A esas alturas, Valdés, Gonzaga y buena parte de sus compañeros eran protestantes encubiertos. El propio Valdés creía cada vez menos en la posibilidad de una Reforma que surgiera del interior del aparato católico. Así, en su correspondencia podemos ver referencias a su falta de fe en que el concilio futuro -el que luego se celebraría en Trento- cerrara el abismo abierto entre católicos y protestantes. El 19 de abril de 1536 escribió, por ejemplo, a Julia Gonzaga indicándole que el emperador era un “pobre príncipe (que) no advierte que es tiranizado por dos bestias” y punto seguido añadía :
“Lo que ahora se necesita es paciencia hasta que Dios disponga, pues sólo Dios sabe como marcha todo”
Su pérdida de confianza en la acción imperial sólo había precedido en unos meses a su desengaño ante las acciones del papa. El 1 de enero de 1536, por ejemplo, escribió al cardenal Gonzaga quejándose de la manipulación llevada a cabo por Paulo III y de la papanatesca buena fe del pueblo en sus palabras :
“Aquí, creen lo que el Papa dice sobre el concilio como si fuera uno de los evangelistas”.
Lamentablemente, no se equivocaba Juan de Valdés en su pesimismo. El papa no tenía voluntad de dialogar, escuchar o tolerar a los disidentes religiosos sino únicamente de vencerlos recurriendo sin ningún reparo moral a la violencia. Por otro lado, su único posible contrapeso, el emperador, carecía de la altura suficiente para comprender la trascendencia de la situación y actuar en consecuencia.
En julio de 1541, Juan de Valdés exhaló su último aliento en Nápoles. Si triste es la muerte hay que reconocer que, sin embargo, la suya no pudo ser más oportuna. El 8 de enero de 1542 una Bula renovó y reforzó la Inquisición romana. El documento papal pretendía aplastar a los que consideraba heterodoxos y, en buena medida, lo consiguió. De los amigos de Valdés, algunos - como Pierpaolo Vergerio, obispo de Capodistria, que se sumó al luteranismo o Pedro Mártir Vermigli que se identificó con el calvinismo - huyeron y terminaron por pasarse al campo protestante convencidos de que nunca habría una reforma realmente evangélica en el seno de la iglesia católica. Otros - como Pietro Carnesecchi - se convirtieron en víctimas inmediatas de la Inquisición. La propia Julia Gonzaga, como ha mostrado en sus estudios el erudito italiano Antonio Forcellino, formó parte de un conventículo protestante que se reunía de manera clandestina y al que también asistió el artista Miguel Ángel al que algunos, muy erróneamente, insisten en presentar como un paradigma del arte católico. Sólo su muerte libró a Julia de ser juzgada por la Inquisición y sufrir la suerte de Carnesecchi. Por lo que se refiere a Miguel Ángel, acabó retratándose como Nicodemo, el judío timorato que ocultaba su condición de discípulo de Jesús.

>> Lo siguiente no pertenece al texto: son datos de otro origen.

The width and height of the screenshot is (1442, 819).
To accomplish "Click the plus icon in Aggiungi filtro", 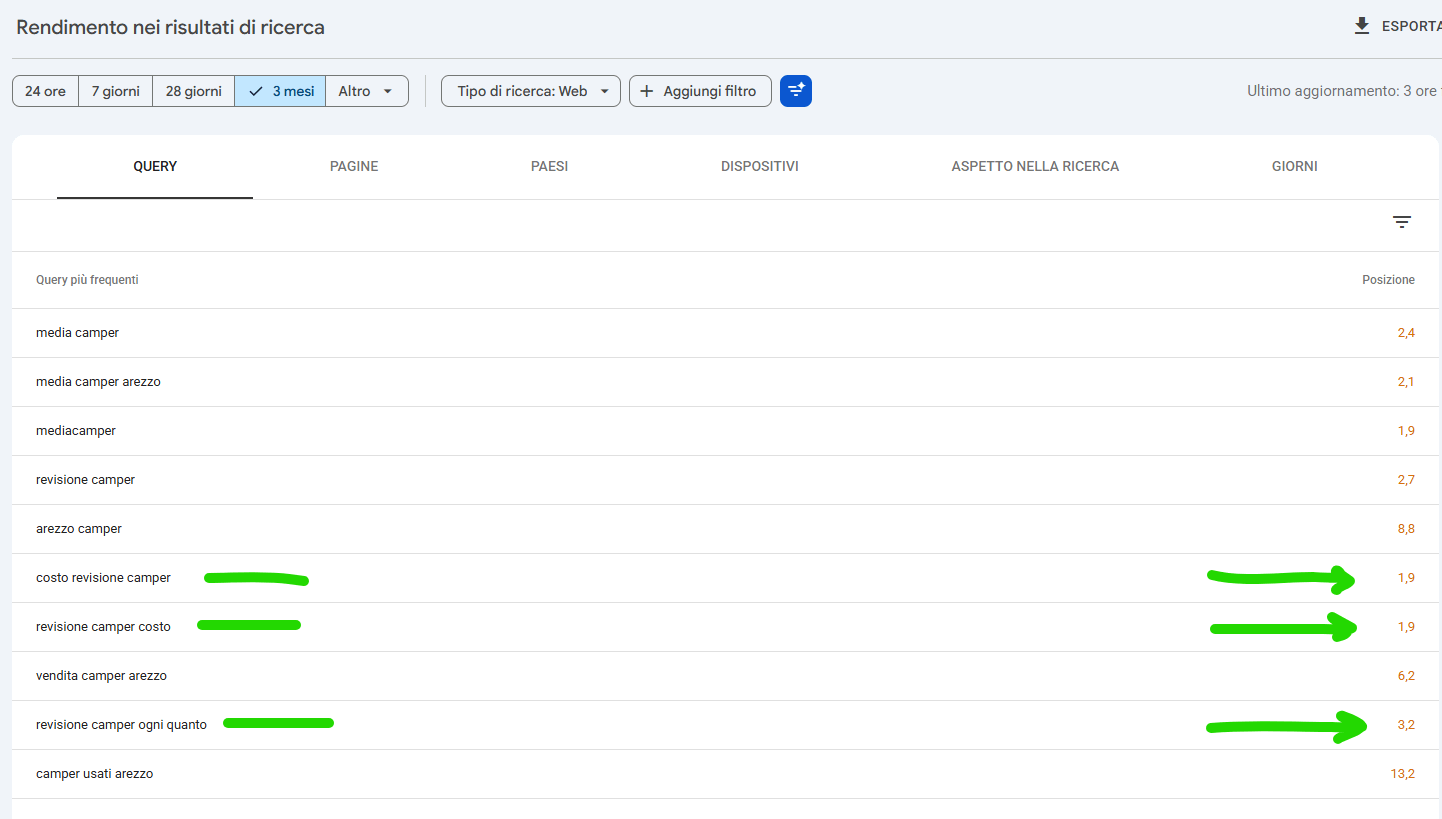I will pos(646,91).

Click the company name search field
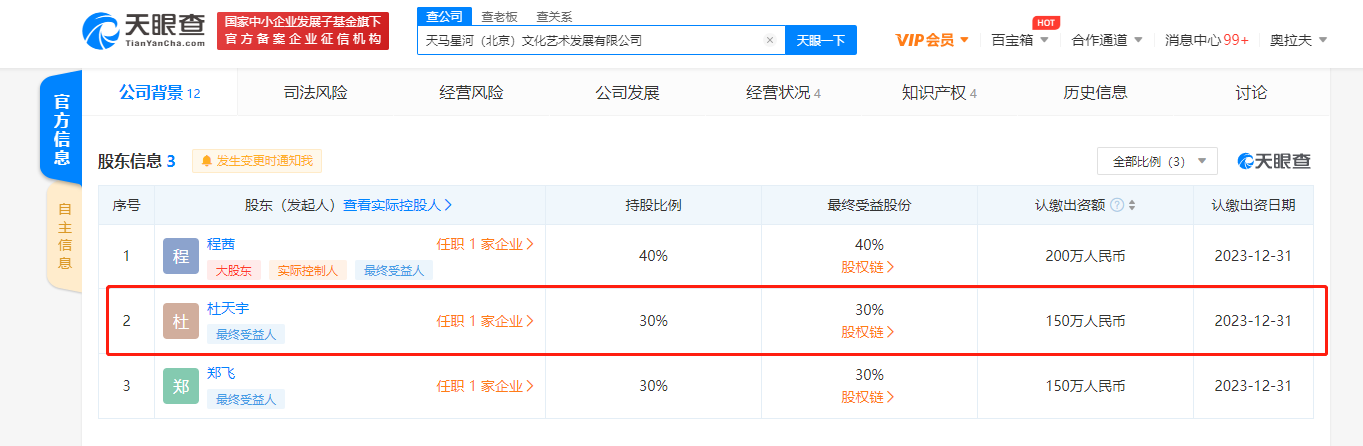(x=590, y=41)
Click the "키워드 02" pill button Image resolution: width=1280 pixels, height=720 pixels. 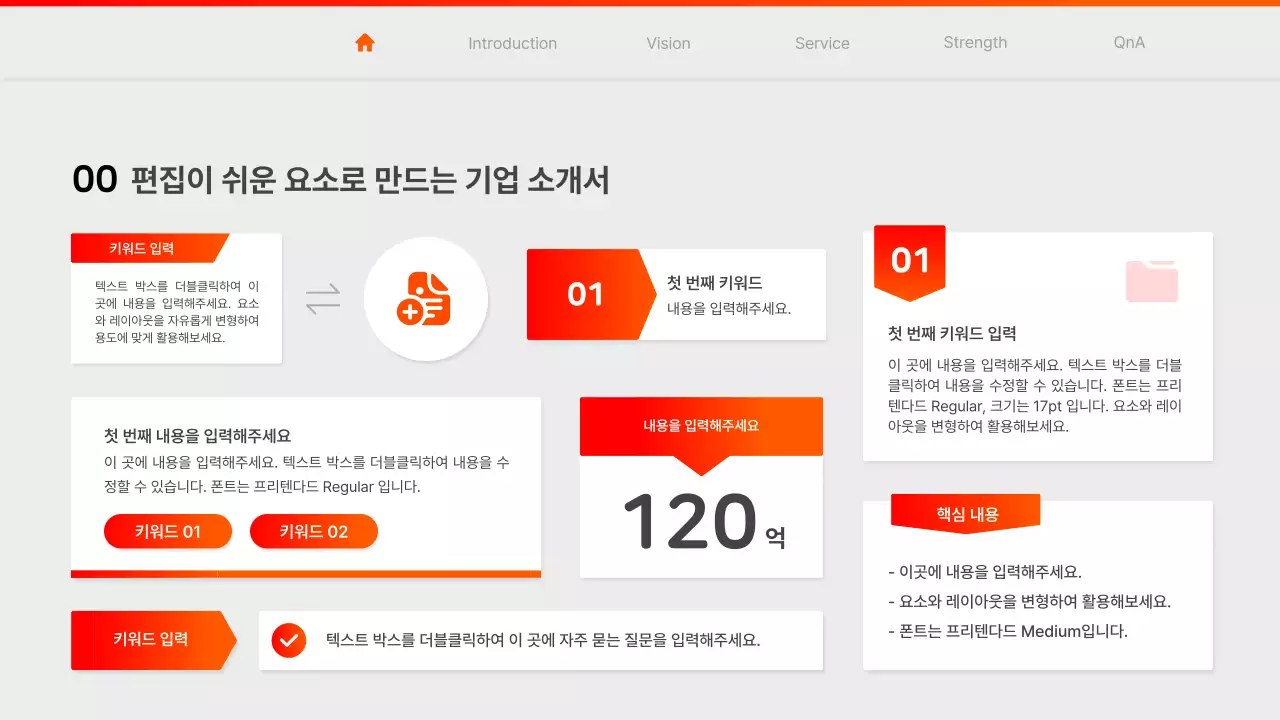click(313, 531)
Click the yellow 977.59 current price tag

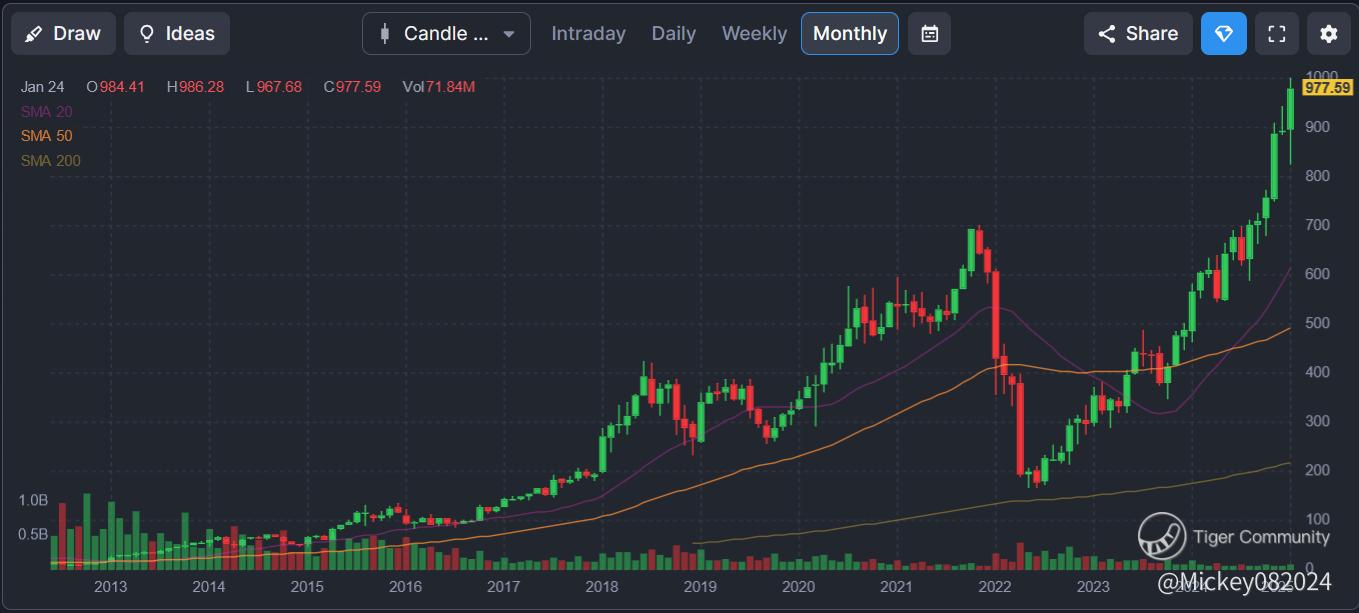coord(1328,88)
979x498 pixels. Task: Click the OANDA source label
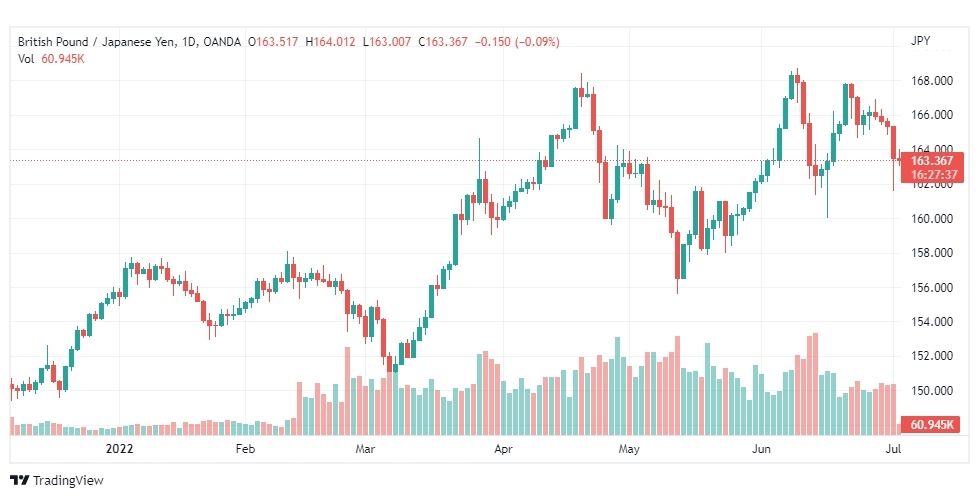pos(224,42)
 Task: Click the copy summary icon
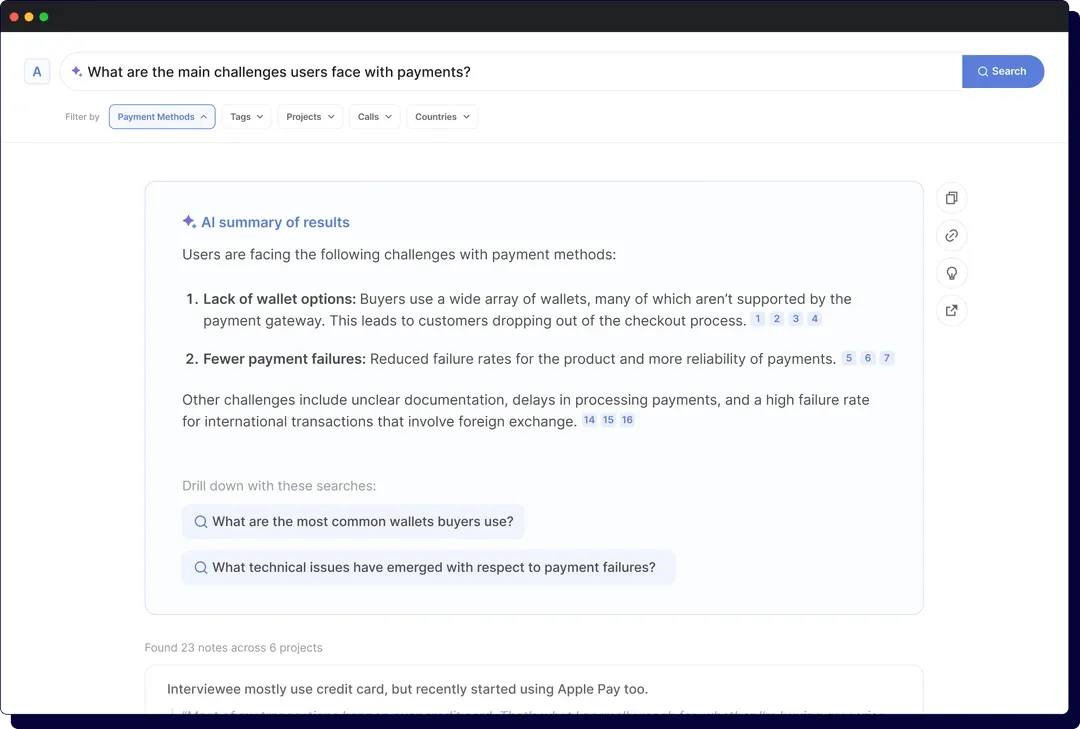(x=951, y=198)
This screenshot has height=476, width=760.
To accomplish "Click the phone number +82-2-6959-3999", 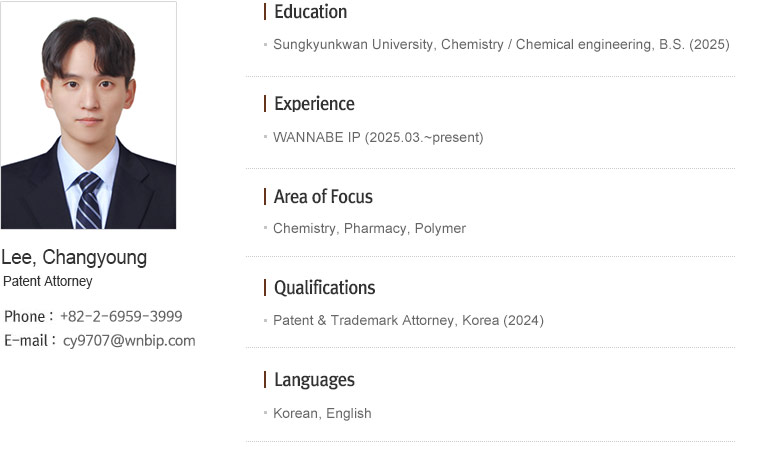I will (x=121, y=317).
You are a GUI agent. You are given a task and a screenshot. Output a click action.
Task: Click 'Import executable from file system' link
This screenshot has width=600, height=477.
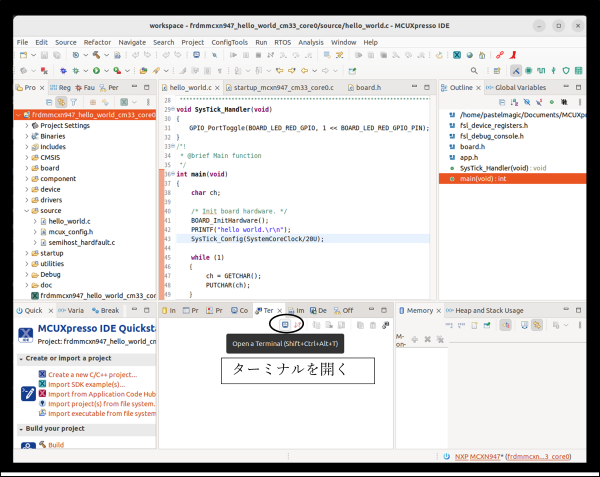point(101,413)
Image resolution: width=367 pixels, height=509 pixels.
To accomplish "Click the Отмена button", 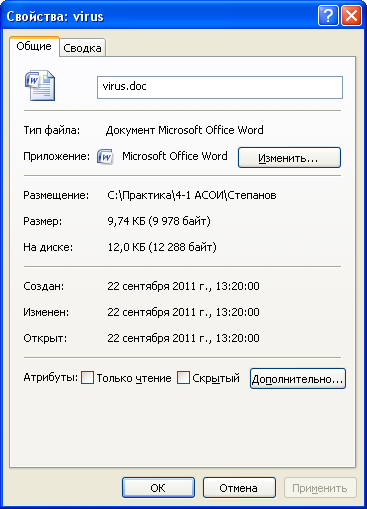I will pos(239,488).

En España, por su parte, Miguel de Eguía, el impresor del Diálogo de Doctrina cristiana, se vería obligado a comparecer ante la Inquisición por sus vinculaciones con los erasmistas de Alcalá.
Juan de Valdés quedaría oculto– como tantos otros – a los españoles hasta que lo recuperaron teólogos cuáqueros y comenzó a ser conocido y admirado en todo el mundo salvo en su nación de origen. Triste, muy triste, pero no sorprendente.